On Darwin and the delayed appearance of the principle of Natural Selection: “The study of evolutionary process brought the two sides of Darwin’s disposition into conflict. The principle of selection, which was evident in the workings of nature, appeared unfortunately to operate on a nature which, to his acute powers of observation, was nothing if not the expression of energy surging from within. (The problem, as Darwin must surely have perceived it, ...was not too little display of ‘will’ in nature but too much.) Working from the perspective of the romantic tradition which placed great weight on the integrated reality of nature, the dependence of the latter on inherent properties of ‘will’ would have been self-evident (as it had been, at the end of the eighteenth century, to the controversial Lamarck). Yet, as the scion of a pampered social class, whose very existence depended on the quiescence (and fragmentation) of the impoverished masses in England, Darwin was inclined to deny any natural expression of energy (and dreaded autonomy). Especially when this was collectively manifest, revealed in deliberated actions by the group... The notion of a distributed consciousness and ‘will’, which might have seemed (in Darwin’s epistemology) to take the place of the missing creator, bristled with hazards to established interests. It questioned the whole basis of centralized power, as manifest both in the microcosm of the Victorian family and in the community at large, and the mythic precept of ‘singular cause’ upon which the social institutions of Darwin’s world seemed to rest. For this reason alone it is no wonder that he ‘dithered’.”

On the crucial input of Malthus and Herbert Spencer: “But, as we have seen, Malthus and the ‘struggle for existence’ came to the rescue which, for Darwin and the mythology of entrepreneurial capitalism, served twin purposes. First, the difficult concept of the ‘will’ found expression, finally, within a politically acceptable frame of reference: i.e. the energies of the ‘individual’, if no longer to be denied, were seen, at least, as highly focused: as directed against the ‘collective’, which is to say, against the rest of ‘nature’... But secondly, the central position Darwin awarded the ‘individual’ in adaptive process and change gave support to the idea that an evolutionary advantage exists in his and her release from the regulatory pressures of social organization. Face-to-face interaction with others (of the same or different species), was seen as coercive (and thus ‘hostile’) or, at most, ‘useless’ (and thus irrelevant) to individual survival. Separation from community meant, in any case, increased ‘freedom’ for the individual, a clear ‘step forward’ in evolutionary process! This is a most curious notion which continues to find acceptance among social scientists and educated sectors of the public...”

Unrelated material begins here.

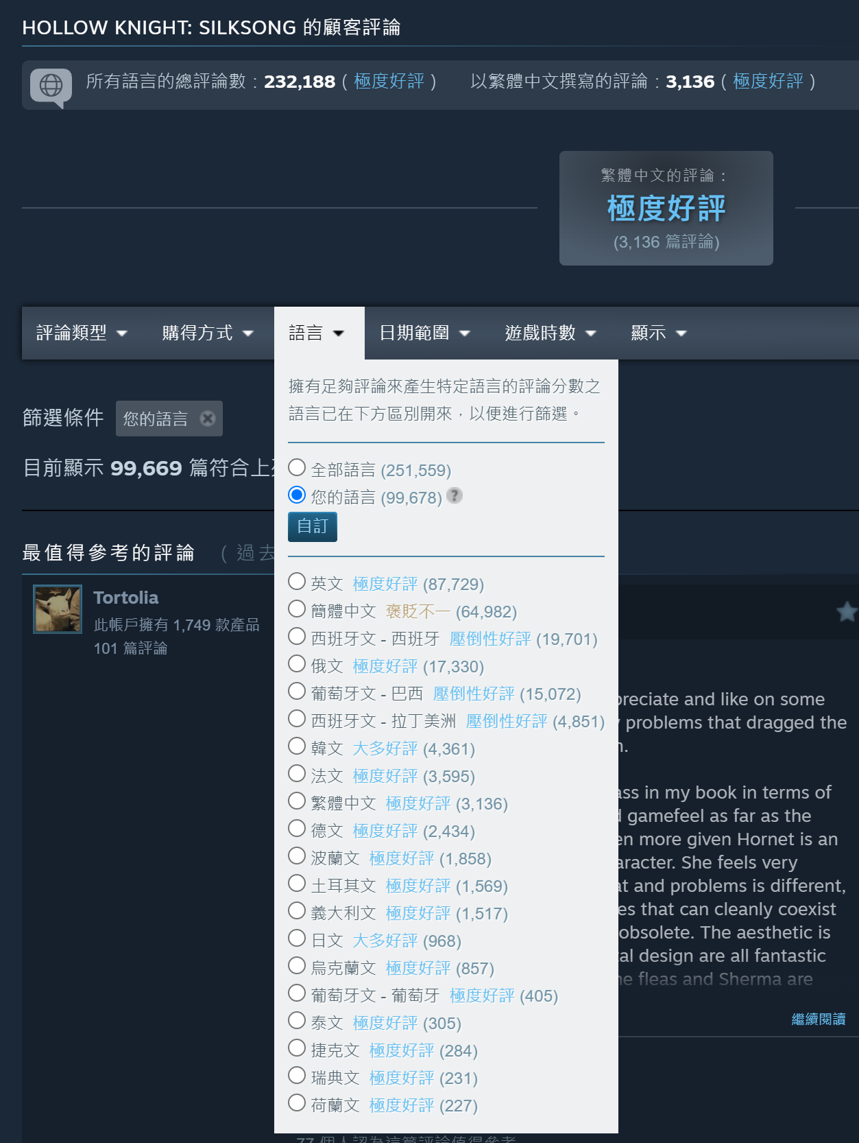Select the 英文 language radio button

(297, 582)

On the larger picture: “Violent forces were leaving the social viscera of industrial Europe in shreds, like the bloodied victims of ‘Jack the Ripper’ who stalked the streets of London in ritual celebration of the historical moment in which he lived. Yet incredibly, the wholesale destruction of community, which had come down on humanity and fundamentally altered the traditional relations of ordinary people to each other (while immensely worsening the physical conditions of their existence), were not recognized, much less addressed by those in the vanguard of the science which purported to explain evolutionary change. The ‘Ripper’ himself captured the public imagination but was regarded as a social aberration. The structures, which his behavior seemed to emulate, were not to be acknowledged, much less curbed. They were the perfectly natural by-product of a ‘struggle for existence’ which was scientifically ‘predicted’ and unavoidable. For Darwin and others who, in their distance and comfortable isolation from the raw effects of these events, were privileged to grasp the ‘larger picture’, the real changes which took place in nature were not ‘violent’. They were revealed rather in infinitesimally tiny transformations of physical structure and were, for the largest part, imperceptible to the affected organisms.”